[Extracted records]
────

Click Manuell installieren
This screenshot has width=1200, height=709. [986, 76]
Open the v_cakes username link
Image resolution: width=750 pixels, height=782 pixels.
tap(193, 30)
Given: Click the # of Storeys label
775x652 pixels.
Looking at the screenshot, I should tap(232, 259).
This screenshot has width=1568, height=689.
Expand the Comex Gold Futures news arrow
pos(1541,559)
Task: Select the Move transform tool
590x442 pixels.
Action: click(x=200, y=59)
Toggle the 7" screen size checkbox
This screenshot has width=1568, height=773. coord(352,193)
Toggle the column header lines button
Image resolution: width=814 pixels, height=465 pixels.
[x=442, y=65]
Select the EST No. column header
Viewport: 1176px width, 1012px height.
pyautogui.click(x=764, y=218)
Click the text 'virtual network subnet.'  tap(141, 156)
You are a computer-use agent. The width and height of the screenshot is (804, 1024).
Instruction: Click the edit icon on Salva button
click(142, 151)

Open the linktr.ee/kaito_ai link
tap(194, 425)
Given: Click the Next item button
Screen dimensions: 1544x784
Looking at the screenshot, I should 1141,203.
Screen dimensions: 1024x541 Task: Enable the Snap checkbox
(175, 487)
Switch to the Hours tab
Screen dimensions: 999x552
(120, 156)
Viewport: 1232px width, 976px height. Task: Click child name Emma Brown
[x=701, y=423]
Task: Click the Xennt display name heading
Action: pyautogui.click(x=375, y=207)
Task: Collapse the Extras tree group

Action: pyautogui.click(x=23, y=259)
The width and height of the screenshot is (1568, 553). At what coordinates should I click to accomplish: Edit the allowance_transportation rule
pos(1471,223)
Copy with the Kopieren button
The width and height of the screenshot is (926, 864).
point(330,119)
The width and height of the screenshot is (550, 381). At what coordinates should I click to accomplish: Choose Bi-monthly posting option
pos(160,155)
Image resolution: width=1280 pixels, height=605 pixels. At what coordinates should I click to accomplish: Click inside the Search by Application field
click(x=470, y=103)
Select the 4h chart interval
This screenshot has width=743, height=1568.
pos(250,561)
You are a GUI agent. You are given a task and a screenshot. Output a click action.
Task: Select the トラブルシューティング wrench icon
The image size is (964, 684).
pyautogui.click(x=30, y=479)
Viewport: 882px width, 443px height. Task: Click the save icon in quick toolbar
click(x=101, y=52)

────

:: Required work ::
Return every line from the records above that holds the word "agent".

:: Output for this exercise ::
You are a computer-use agent. The width and height of the screenshot is (804, 1024).
You are a GUI agent. You are given a task and a screenshot. Output a click action.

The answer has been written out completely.